**Passage provided:**
▽

Studio album by Destroyer
- Released: January 24, 2006
- Recorded: sporadically from May 20 to July 23, 2005
- Studios: JC/DC Studios in Vancouver, British Columbia
- Genres: Indie rock; folk rock;
- Length: 53:46 77:14 (bonus track)
- Labels: Merge; Scratch; Acuarela Discos; Architecture; Rough Trade;
- Producers: John Collins; David Carswell;

Destroyer chronology
| Notorious Lightning & Other Works (2005) | Destroyer's Rubies (2006) | Trouble in Dreams (2008) |

= Destroyer's Rubies =

Destroyer's Rubies is the seventh studio album by Canadian indie rock band Destroyer, released on January 24, 2006 on Merge Records, Scratch Records, Acuarela Discos, Architecture, and Rough Trade Records.

△

**Things to do:**
1. Answer these from the album page on Destroyer's Rubies:
(a) In which studios was the album recorded?
(b) Which Destroyer release follows it in the chronology?
(c) Which studio album by the band is it, counting in order?
2. Extend the article on Destroyer's Rubies, picking up after its final sentence.

Item position entries:

▽

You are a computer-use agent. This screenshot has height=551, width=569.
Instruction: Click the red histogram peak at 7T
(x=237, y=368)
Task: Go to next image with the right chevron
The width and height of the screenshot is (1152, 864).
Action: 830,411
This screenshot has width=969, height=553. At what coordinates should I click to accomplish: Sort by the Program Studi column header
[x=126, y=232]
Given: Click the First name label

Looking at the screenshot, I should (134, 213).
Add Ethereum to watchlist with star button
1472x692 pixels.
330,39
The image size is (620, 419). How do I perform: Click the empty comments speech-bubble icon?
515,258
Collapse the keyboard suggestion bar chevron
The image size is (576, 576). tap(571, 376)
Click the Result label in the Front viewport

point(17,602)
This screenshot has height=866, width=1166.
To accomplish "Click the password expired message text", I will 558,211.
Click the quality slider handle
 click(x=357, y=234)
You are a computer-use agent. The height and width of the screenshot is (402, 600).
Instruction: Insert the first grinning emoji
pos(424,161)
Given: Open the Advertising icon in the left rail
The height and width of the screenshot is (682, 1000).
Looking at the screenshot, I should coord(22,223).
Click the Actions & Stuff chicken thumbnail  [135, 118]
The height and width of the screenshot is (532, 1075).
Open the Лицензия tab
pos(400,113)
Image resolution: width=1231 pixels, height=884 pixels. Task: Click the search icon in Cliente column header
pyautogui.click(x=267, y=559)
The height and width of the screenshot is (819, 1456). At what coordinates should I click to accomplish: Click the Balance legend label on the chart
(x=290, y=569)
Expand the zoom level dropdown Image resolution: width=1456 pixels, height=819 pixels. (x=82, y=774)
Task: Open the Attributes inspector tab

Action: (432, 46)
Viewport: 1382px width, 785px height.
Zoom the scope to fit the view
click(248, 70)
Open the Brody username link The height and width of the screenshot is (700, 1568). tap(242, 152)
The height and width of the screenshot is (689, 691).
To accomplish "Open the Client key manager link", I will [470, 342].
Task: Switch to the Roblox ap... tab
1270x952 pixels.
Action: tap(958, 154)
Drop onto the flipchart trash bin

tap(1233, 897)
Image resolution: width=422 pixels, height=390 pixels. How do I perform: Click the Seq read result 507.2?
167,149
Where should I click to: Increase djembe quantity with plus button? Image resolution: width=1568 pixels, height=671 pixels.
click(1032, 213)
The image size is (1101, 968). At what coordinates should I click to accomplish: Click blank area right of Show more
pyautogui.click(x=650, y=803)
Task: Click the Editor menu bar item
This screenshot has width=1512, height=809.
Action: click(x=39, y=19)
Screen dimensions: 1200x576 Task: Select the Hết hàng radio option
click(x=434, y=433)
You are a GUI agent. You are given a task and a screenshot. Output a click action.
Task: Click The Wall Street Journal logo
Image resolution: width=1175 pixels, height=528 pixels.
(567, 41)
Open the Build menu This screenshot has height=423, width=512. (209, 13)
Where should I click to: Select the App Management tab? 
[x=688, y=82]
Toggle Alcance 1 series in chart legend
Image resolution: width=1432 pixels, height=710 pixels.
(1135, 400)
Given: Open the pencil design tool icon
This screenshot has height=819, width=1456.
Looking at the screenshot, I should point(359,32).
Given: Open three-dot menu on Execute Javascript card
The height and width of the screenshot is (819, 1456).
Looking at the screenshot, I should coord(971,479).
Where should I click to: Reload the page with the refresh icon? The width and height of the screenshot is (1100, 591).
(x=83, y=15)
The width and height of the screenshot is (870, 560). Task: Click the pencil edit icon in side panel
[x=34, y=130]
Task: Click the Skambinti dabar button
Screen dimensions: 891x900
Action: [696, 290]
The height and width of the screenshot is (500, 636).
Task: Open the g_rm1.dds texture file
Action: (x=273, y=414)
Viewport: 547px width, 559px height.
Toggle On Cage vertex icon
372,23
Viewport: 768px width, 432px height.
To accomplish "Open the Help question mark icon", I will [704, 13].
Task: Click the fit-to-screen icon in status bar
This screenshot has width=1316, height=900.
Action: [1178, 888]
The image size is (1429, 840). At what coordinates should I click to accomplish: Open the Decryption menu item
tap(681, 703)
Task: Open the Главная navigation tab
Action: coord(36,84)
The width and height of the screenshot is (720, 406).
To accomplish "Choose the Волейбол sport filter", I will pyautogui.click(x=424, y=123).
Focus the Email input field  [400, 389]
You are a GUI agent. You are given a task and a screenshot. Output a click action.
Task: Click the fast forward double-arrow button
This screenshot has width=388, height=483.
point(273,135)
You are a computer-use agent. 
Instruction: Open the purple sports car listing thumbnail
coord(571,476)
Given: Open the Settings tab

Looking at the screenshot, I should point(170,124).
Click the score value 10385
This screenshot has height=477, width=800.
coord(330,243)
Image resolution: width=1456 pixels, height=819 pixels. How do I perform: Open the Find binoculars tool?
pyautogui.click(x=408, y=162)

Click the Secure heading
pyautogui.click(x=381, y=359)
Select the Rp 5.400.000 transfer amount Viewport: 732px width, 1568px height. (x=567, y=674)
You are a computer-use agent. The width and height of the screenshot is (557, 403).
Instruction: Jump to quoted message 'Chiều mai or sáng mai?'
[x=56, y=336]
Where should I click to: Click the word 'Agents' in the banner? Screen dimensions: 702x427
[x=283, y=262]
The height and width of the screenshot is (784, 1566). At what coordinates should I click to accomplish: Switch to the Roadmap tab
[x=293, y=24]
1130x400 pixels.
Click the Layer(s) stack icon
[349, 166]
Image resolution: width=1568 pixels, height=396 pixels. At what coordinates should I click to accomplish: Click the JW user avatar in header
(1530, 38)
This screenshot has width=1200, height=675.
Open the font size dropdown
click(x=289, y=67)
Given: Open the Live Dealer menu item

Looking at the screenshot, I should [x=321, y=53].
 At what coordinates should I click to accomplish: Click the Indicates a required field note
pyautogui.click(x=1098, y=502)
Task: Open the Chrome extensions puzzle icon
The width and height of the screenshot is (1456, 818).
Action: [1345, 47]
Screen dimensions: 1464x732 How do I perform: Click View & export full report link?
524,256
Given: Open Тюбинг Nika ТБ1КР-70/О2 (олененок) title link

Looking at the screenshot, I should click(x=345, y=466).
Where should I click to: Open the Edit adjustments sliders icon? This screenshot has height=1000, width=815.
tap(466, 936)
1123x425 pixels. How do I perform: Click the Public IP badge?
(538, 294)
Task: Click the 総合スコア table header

△

**Solved problems:**
1.
(a) JC/DC Studios in Vancouver, British Columbia
(b) Trouble in Dreams (2008)
(c) The seventh

2.
==Musical style==
Dan Bejar has stated that Destroyer's Rubies was intended to sound "Like a band playing in a room." He also called the album a "very natural record," noting that he embraced traditional songwriters such as Bob Dylan along with "image-heavy rants, but with a melodious, loping, folk-rock background." Lyrically, Bejar stated that the rest of the band is "coughing up so much melody" that he could do whatever he wanted with the words; the album was the "apex of [the lyrics] dueling with the music." Pitchfork noted the use of stark acoustic guitar, and The New York Times described the album and as "elegant, shaggy version of classic rock," emphasizing the use of baritone saxophone, a tambourine, and Bejar's "weird, yelpy voice."

==Release==
The album peaked at #24 on Billboard's Top Heatseekers music chart, and made it to #30 on the magazine's Top Independent Albums chart.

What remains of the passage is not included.